→ REQUIRED ACTION
Transcribe exactly the lines that fall between the one holding "Remove the data-net" and the one holding "Image resolution: width=1229", inclusive, from the entries below.

→ TASK INPUTS

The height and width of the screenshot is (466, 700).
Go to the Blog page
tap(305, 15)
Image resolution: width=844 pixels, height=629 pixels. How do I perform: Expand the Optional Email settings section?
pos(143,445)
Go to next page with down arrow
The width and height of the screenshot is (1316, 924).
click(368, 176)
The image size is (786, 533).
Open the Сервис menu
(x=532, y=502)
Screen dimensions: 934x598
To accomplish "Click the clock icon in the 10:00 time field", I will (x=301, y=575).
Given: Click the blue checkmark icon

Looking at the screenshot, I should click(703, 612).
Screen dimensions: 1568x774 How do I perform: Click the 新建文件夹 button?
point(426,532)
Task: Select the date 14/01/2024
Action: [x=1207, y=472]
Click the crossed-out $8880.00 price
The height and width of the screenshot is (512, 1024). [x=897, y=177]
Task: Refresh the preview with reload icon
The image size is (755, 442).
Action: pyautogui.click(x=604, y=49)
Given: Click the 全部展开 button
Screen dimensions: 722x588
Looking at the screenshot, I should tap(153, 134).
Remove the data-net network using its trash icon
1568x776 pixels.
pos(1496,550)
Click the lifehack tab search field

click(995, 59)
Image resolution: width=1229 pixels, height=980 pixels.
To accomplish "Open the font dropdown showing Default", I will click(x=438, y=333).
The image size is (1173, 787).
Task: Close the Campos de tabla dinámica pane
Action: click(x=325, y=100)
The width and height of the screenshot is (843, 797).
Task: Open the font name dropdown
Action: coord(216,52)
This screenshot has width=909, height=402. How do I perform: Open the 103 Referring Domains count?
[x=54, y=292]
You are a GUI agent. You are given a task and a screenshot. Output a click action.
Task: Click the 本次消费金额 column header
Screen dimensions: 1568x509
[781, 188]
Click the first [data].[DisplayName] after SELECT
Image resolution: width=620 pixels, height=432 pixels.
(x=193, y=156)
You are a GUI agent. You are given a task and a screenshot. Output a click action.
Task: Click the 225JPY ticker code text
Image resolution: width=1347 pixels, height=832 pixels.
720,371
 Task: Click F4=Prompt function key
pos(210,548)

→ REPLY
Remove the data-net network using its trash icon
1568x776 pixels.
pos(1496,550)
Click the lifehack tab search field

click(995, 59)
Image resolution: width=1229 pixels, height=980 pixels.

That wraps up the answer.